> **RECORDS FOR THIS EXERCISE**
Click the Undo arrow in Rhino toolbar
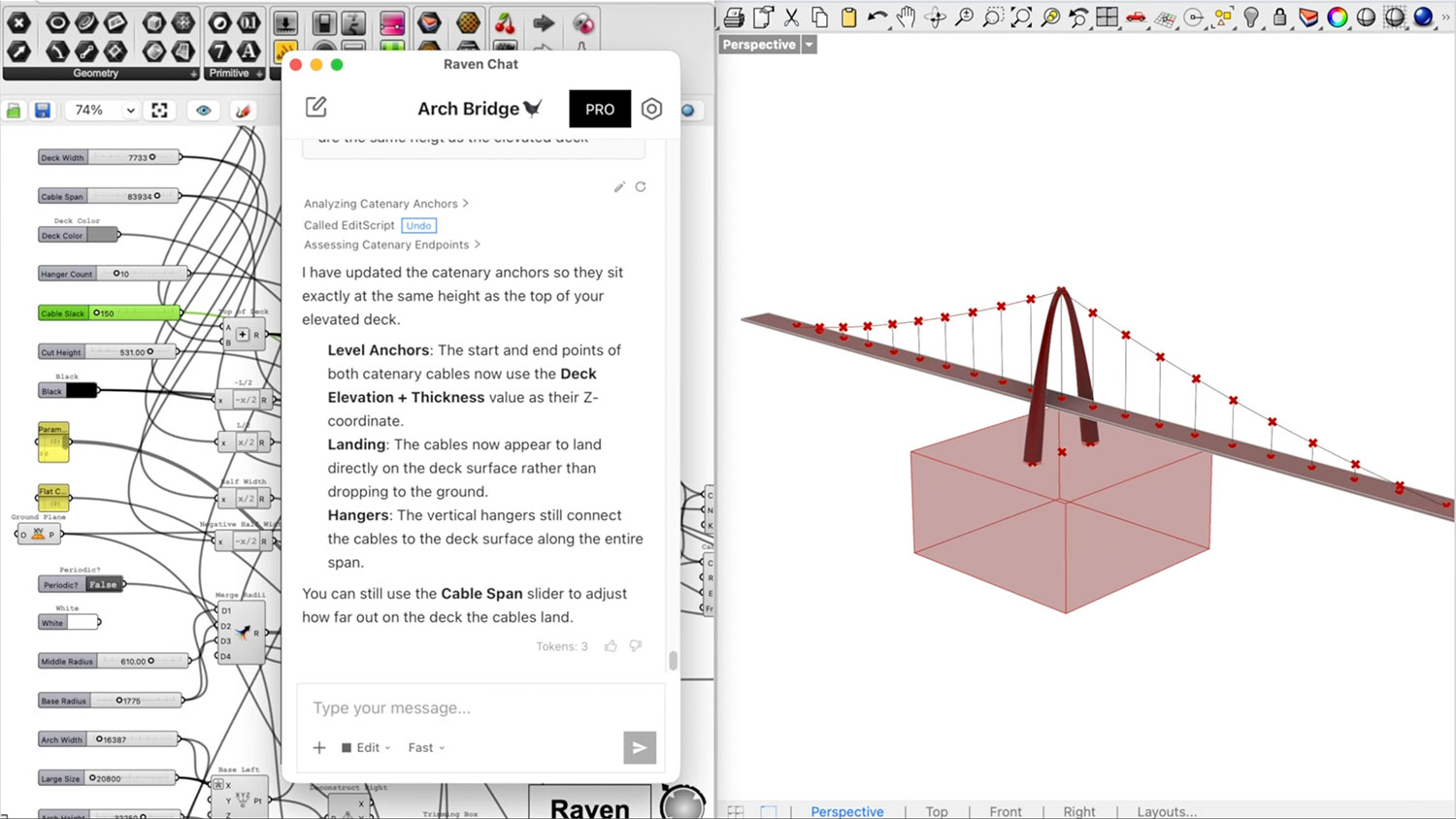Screen dimensions: 1456x819 coord(877,17)
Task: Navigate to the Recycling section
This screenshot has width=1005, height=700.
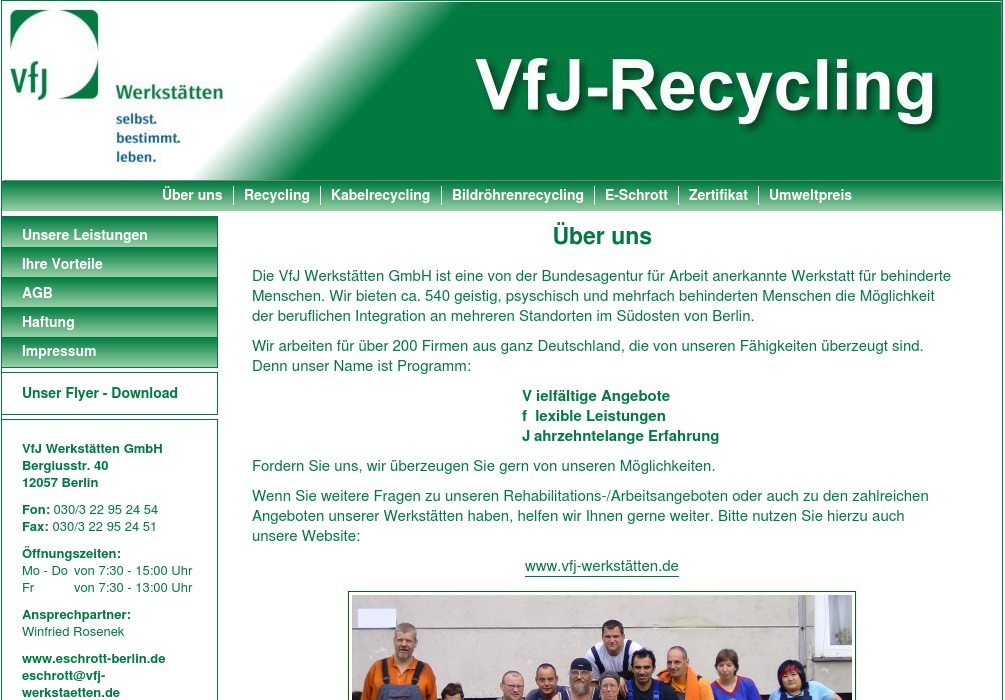Action: (276, 195)
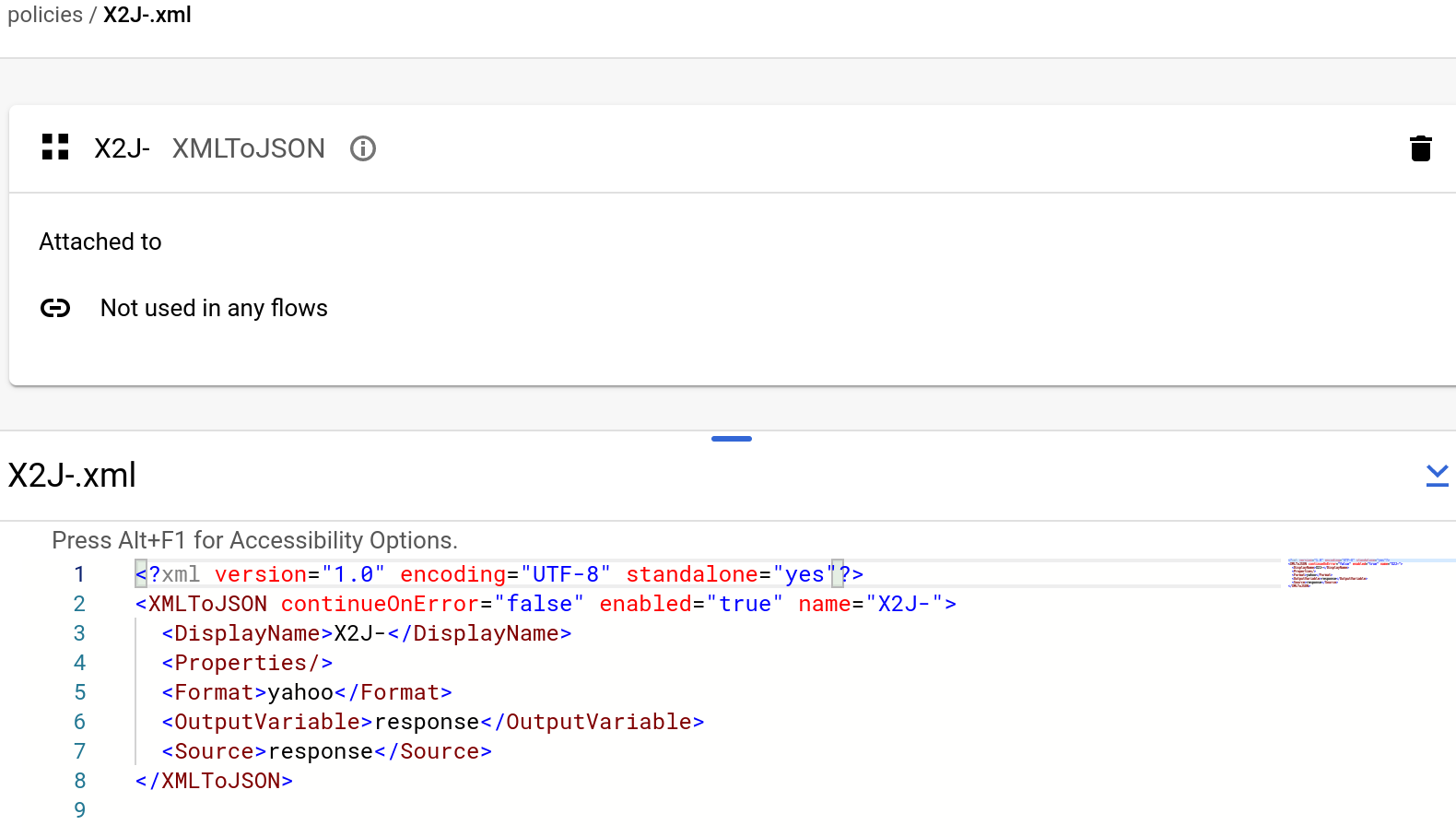Click the closing XMLToJSON tag
Viewport: 1456px width, 837px height.
coord(214,781)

> **WHAT YOU NEED TO DO**
Repeat each line of the records exactly, dropping the pictures.

> **FINISHED TASK**
Click the Undo arrow in Rhino toolbar
Screen dimensions: 1456x819 coord(877,17)
Task: Navigate to the Recycling section
This screenshot has width=1005, height=700.
Action: (276, 195)
Click the closing XMLToJSON tag
Viewport: 1456px width, 837px height.
coord(214,781)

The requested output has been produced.